Averting a city's looming water woes
Mexico City's Metropolitan Cathedral

A century ago annual floods ravaged the great Mexico City Basin. But today, Mexico City's 20 million inhabitants are rapidly depleting their life-giving aquifer and threatening their future water supply. Researchers at DOE's Pacific Northwest National Laboratory have partnered with experts from Mexico to develop a sustainable water management strategy for the future. The dual-nation team has completed an assessment of injecting treated wastewater back into the aquifer and developed a set of integrated simulations of the water system for evaluating potential actions. Evaluations included social and health implications, costs and appropriate involvement. An anticipated second phase of work will help develop a pilot program for injecting treated wastewater into the aquifer.

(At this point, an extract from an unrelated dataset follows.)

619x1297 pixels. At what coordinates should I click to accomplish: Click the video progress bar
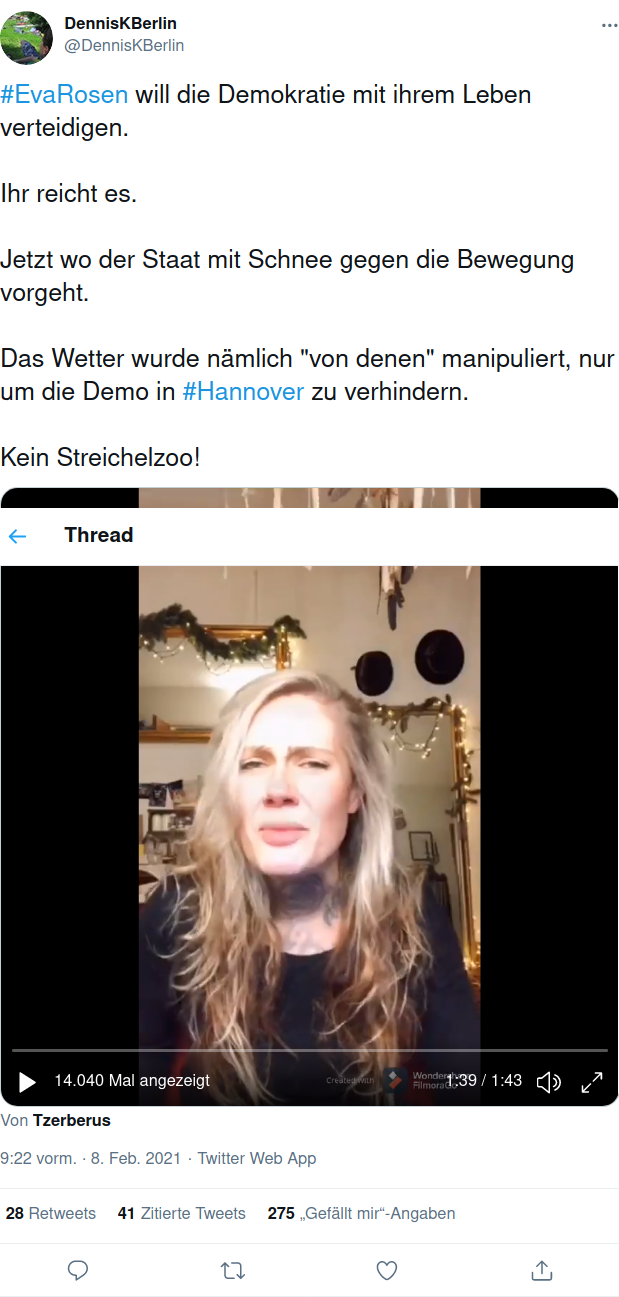[310, 1050]
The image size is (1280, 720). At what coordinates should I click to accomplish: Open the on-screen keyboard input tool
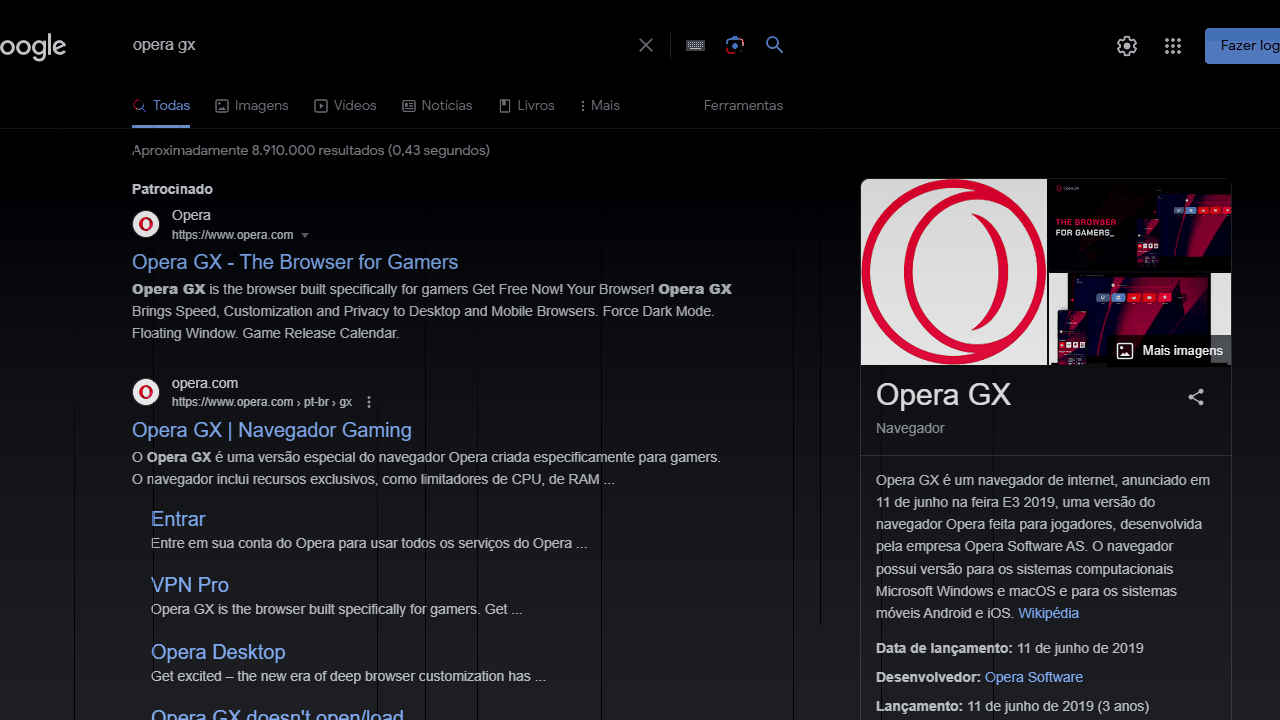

[Geoff Harvey, 509/372-6083,
geoffrey.harvey@pnl.gov]

 

In command and control

A command-and-control system that automates calls for air-support is making U.S. ground troops stationed around the world safer and better connected to Army, Navy and Air Force battle management systems. Squat and tough as a bulldog and almost as pretty, the AN/TSQ-209 Communications Central is a rough and tumble field-ready communications system designed and deployed by the Department of Energy's Idaho National Engineering and Environmental Laboratory. The U.S. Air Force uses the -209 to call in air support when ground troops need them. The final system was shipped off to an Air Force National Guard unit in Illinois in March.

[Kathy Gatens, 208/526-1058,
kzc@inel.gov]

 

NERSC, Hubble identify oldest, farthest supernova

click for larger image
Click for larger image.

Berkeley Lab astrophysicist Peter Nugent used an IBM SP supercomputer at DOE's National Energy Research Scientific Computing Center to establish that an exploding star dubbed SN 1997ff, caught once on purpose and twice by accident by NASA's Hubble Space Telescope, has a redshift of 1.7 and is more than 11 billion years old—the oldest and most distant Type Ia supernova ever seen. The serendipitous discovery, reported April 2 by Nugent and his NASA colleague Adam Riess, strengthens the theory of "an accelerating universe filled with dark energy," Nugent says, and shows that to learn more about distant supernovae, space-borne instruments are essential.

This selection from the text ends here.